KISN-LP
- Portland, Oregon; United States;
- Broadcast area: Portland, Oregon
- Frequency: 95.1 MHz
- Branding: 95.1'derful KISN

Programming
- Language: English
- Format: Oldies

Ownership
- Owner: Western Oregon Radio Club, Inc.
- Sister stations: KQRZ-LP

History
- First air date: May 1, 2015
- Call sign meaning: Tribute to the former KISN (910 AM)

Technical information
- Licensing authority: FCC
- Facility ID: 195134
- Class: L1
- ERP: 2 watts
- HAAT: 280 meters (920 ft)

Links
- Public license information: LMS
- Webcast: Listen live
- Website: goodguyradio.com

= KISN-LP =

Low-power FM radio station in Portland, Oregon

KISN-LP is a low-power FM radio station broadcasting at 95.1 FM in Portland, Oregon, United States. It is owned and operated by Western Oregon Radio Club, Inc., and broadcasts an oldies format.

The station takes its call letters and inspiration from the former KISN in Vancouver, Washington, a then-Top 40 outlet which broadcast from 1959 to the late 1970s.

==History==

In 2010, Dave "Records" Stone began an internet stream that served as a revival of KISN, at which he had worked. This stream was shut down in 2014. After its closure, Scott Young—who had been a technician involved in its creation—contacted Ken Seymour of the Western Oregon Radio Club (WORC) to explore opportunities for joining forces to resurrect KISN radio. The WORC had recently received a construction permit issued by the FCC to build a new low-power FM station in Portland on 95.1 FM. The WORC, led by President Ron Polluconi and club member Ken Seymour, were planning to move the club's existing radio station, KQSO-LP, from Newberg to Portland's Mount Scott; KQSO was shuttered because of the launch of an FM translator in Portland. On August 26, 2014, the WORC installed the transmit antenna for the new station on a tower located in a communications compound on Mt. Scott.

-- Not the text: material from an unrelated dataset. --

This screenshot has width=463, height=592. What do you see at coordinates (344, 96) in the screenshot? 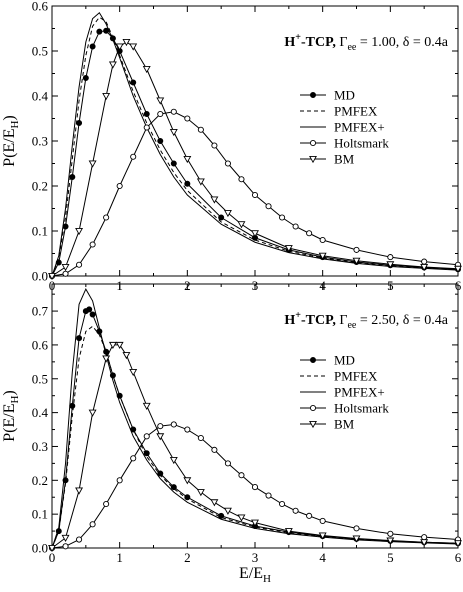
I see `legend-label: MD` at bounding box center [344, 96].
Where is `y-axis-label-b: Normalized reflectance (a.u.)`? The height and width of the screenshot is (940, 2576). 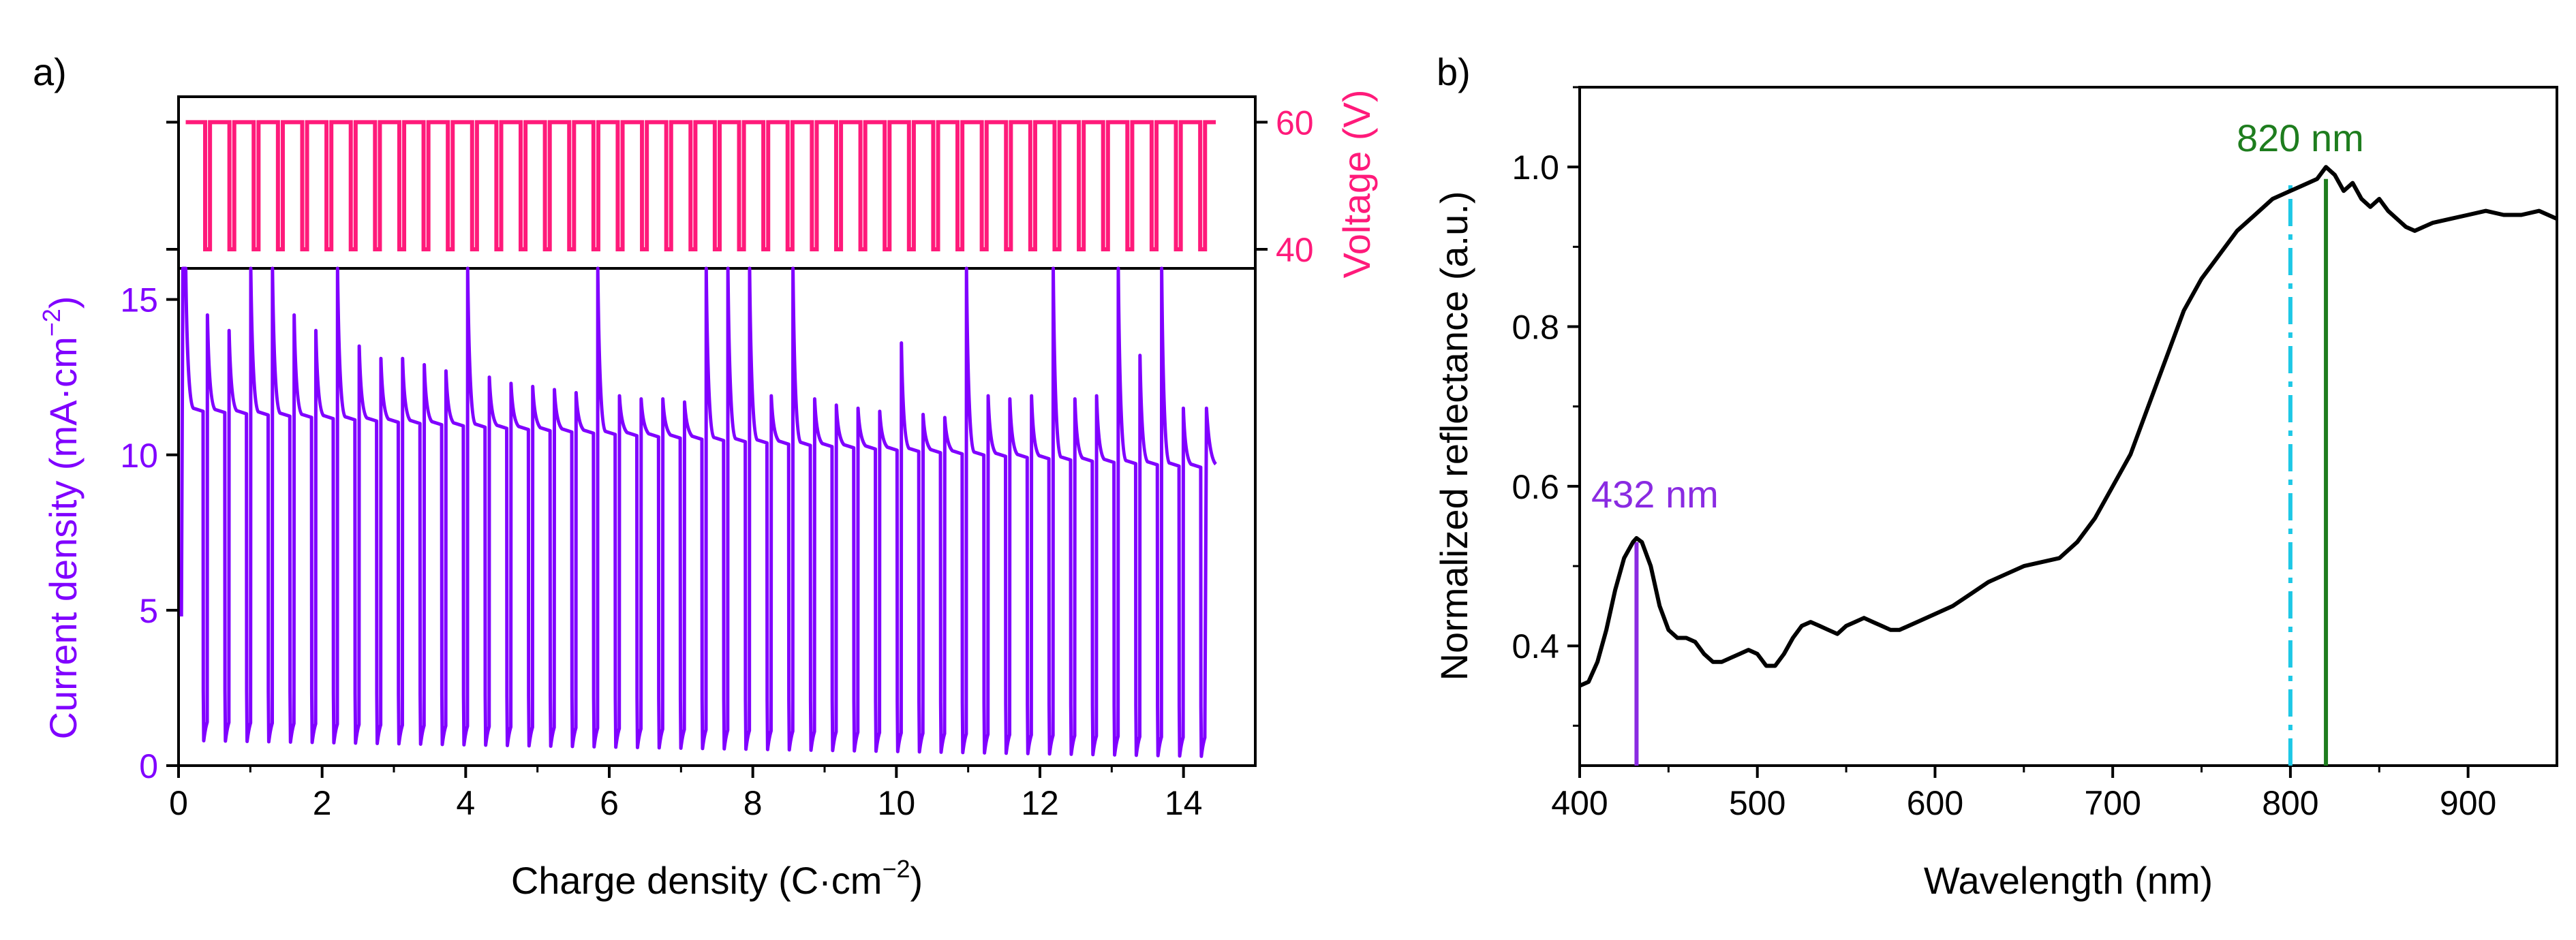
y-axis-label-b: Normalized reflectance (a.u.) is located at coordinates (1454, 436).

On October 21, 2014, Ken Seymour successfully negotiated use of the KISN call sign from the licensee of the current KISN radio station, located near Bozeman, Montana. Subsequently, a press release was issued on November 28, 2014, where Ron Polluconi announced that "finally after 38 years the KISN call sign and radio signal will return to Portland via the FM airwaves". On May 1, 2015, at 9:51 a.m., KISN-LP commenced broadcasting on the 56th anniversary of the launch of the original KISN in 1959.